Over the pandemic, the shifting labour market in Waterloo region, Guelph and Wellington County has opened the door for people like Istaitieh. New job opportunities for economic immigrants are opening up, a new report has found.
'A window of opportunity'
The report, titled A Window of Opportunity was led by the Workforce Planning Board of Waterloo Wellington Dufferin, in partnership with Guelph-Wellington Local Immigration Partnership and Waterloo Region Immigration Partnership. It looked at the shifts in skills and workforce demands in the area.
"We often heard of the underemployment of immigrants not working in jobs that suit their talents," said Charlene Hofbauer, executive director of the Workforce Planning Board of Waterloo Wellington Dufferin.
"Most [economic immigrants] who come to Canada tend to have post-secondary education. The job postings prior to the pandemic tended to not need that post-secondary education. So the opportunities were often mismatched," she said.
A recent survey of immigrants in the region found that they're highly educated, with 71 percent of respondents stating they had a Bachelor's degree or higher.
But prior to the pandemic, 57 per cent of job postings in Waterloo region, Guelph and Wellington County were jobs that required high school or job-specific training like truck drivers or personal support workers, said Hofbauer.

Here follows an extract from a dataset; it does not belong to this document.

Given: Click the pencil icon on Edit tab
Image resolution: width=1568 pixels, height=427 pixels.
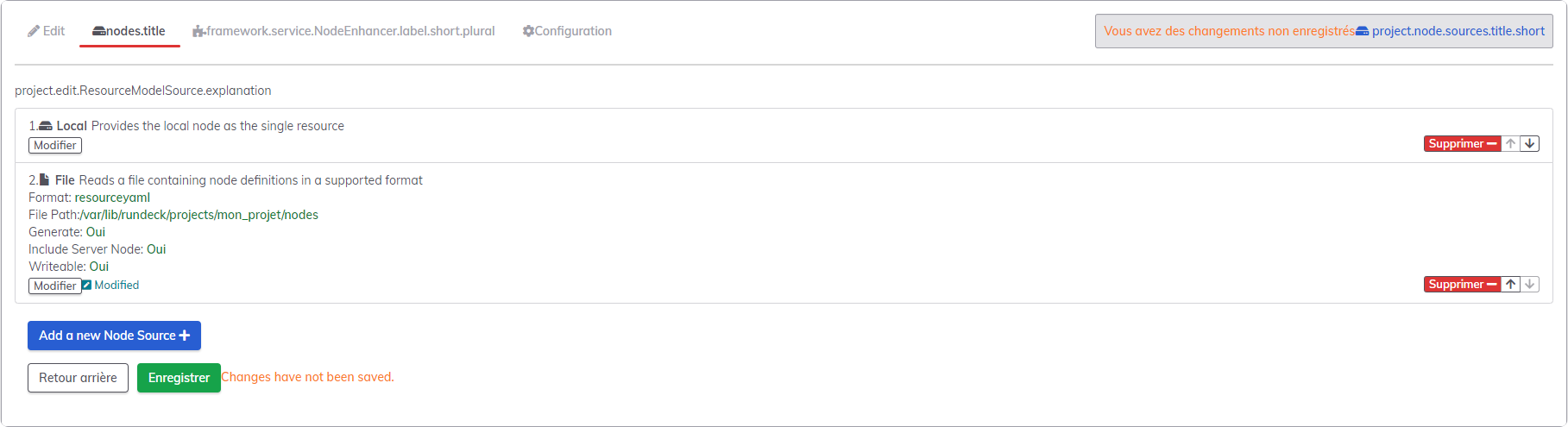Looking at the screenshot, I should pos(34,31).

That left many struggling to find work in their field. However, the spectrum of in-demand jobs expanded during the pandemic, the report suggests.
Currently, 52 per cent of job postings in the area are for high skilled roles that often call for a degree from university. Hofbauer said this may be because sectors such as insurance, technology and finance are looking to grow and that immigration slowed during the pandemic.
Hofbauer said this shift has created a "window of opportunity" for economic immigrants to find work in their respective fields, which wasn't possible prior to the pandemic.
Hofbauer said the challenge now is finding new ways to connect immigrants with the skills needed to fill jobs on offer.
"How do we refer you to somewhere else, or how do we take the skills you have and build upon them with a little bit of reskilling, or how do we transfer those skills to another industry? So there's a lot of that conversation going on," she said.
The report made 11 recommendations to support this work including adding labour market data research to online job websites to help immigrants make informed decisions.
Another recommendation suggests improving the process for credential recognition so that internationally-trained people can enter the labour market more quickly.
Hofbauer said the board and other economic and immigration groups are advocating to improve the immigration process so that labour trends are taken into account.